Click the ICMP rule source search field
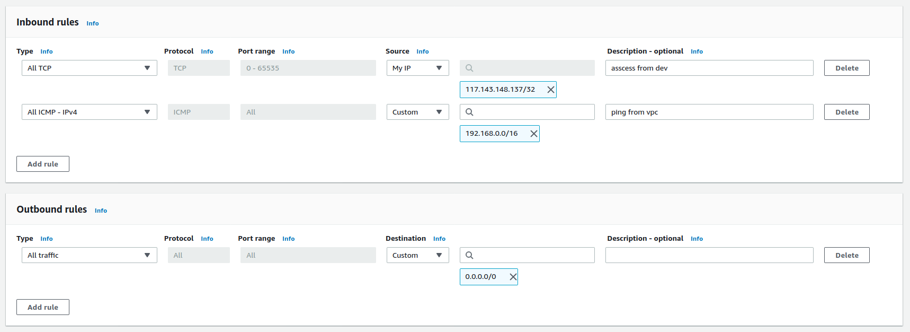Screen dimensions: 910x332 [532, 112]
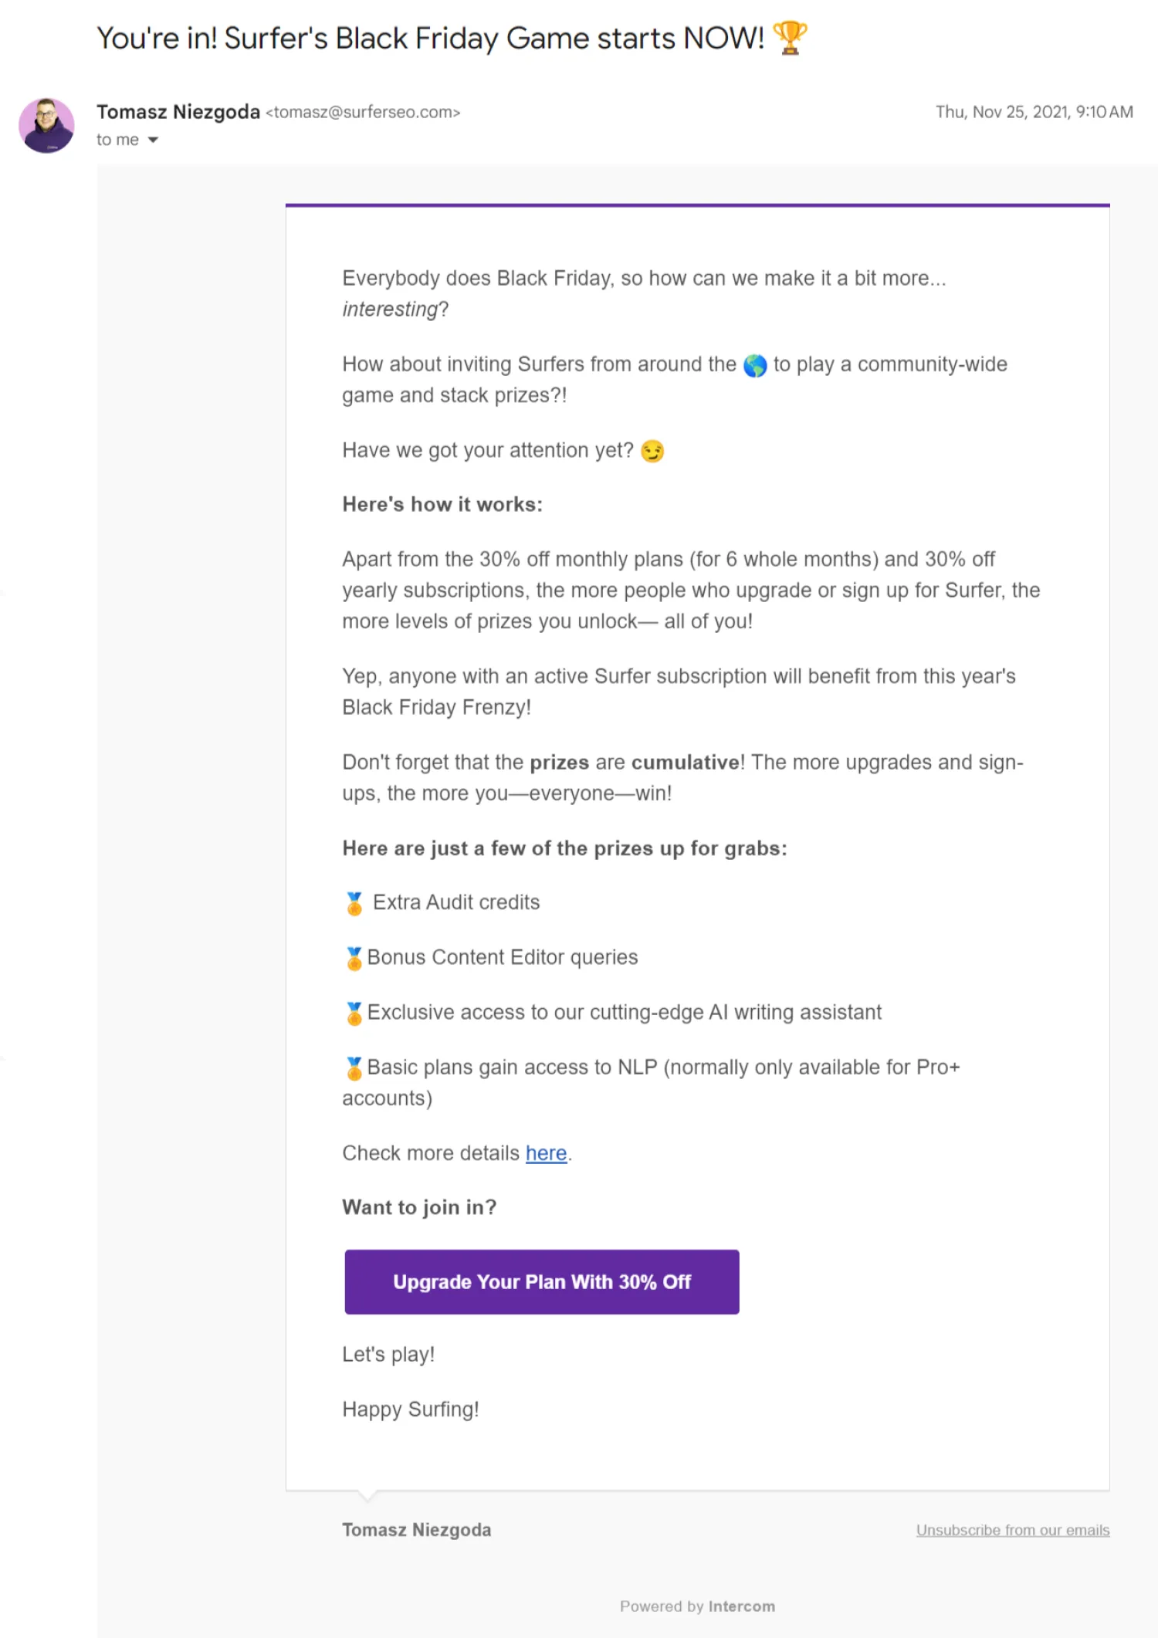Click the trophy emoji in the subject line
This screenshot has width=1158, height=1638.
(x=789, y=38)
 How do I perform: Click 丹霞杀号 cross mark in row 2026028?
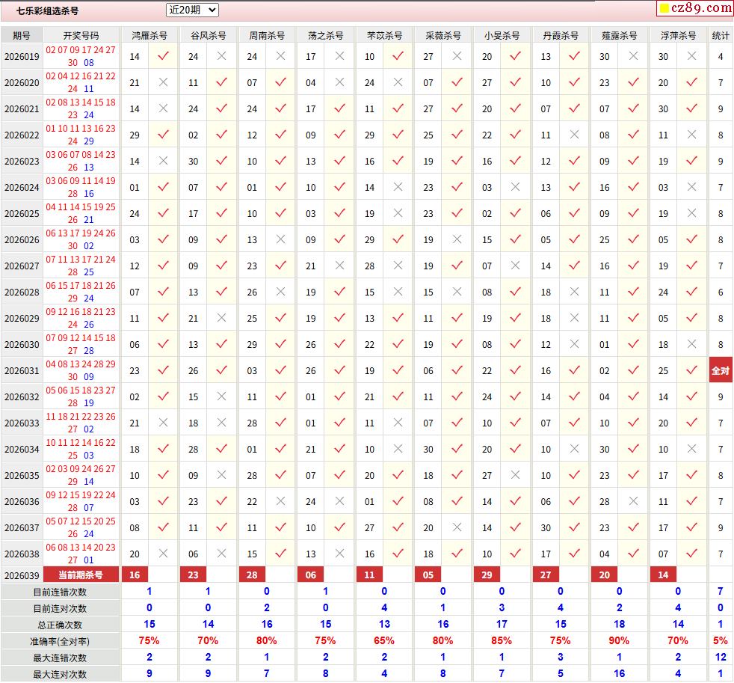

^^^^^^^^

## WHAT YOU ARE ASKED TO DO
Leave out the pictures and return the rest of the records exactly.

## FINISHED EXERCISE
Click the ICMP rule source search field
Screen dimensions: 910x332 [532, 112]
Click the trophy emoji in the subject line
This screenshot has width=1158, height=1638.
(x=789, y=38)
 How do I perform: Click 丹霞杀号 cross mark in row 2026028?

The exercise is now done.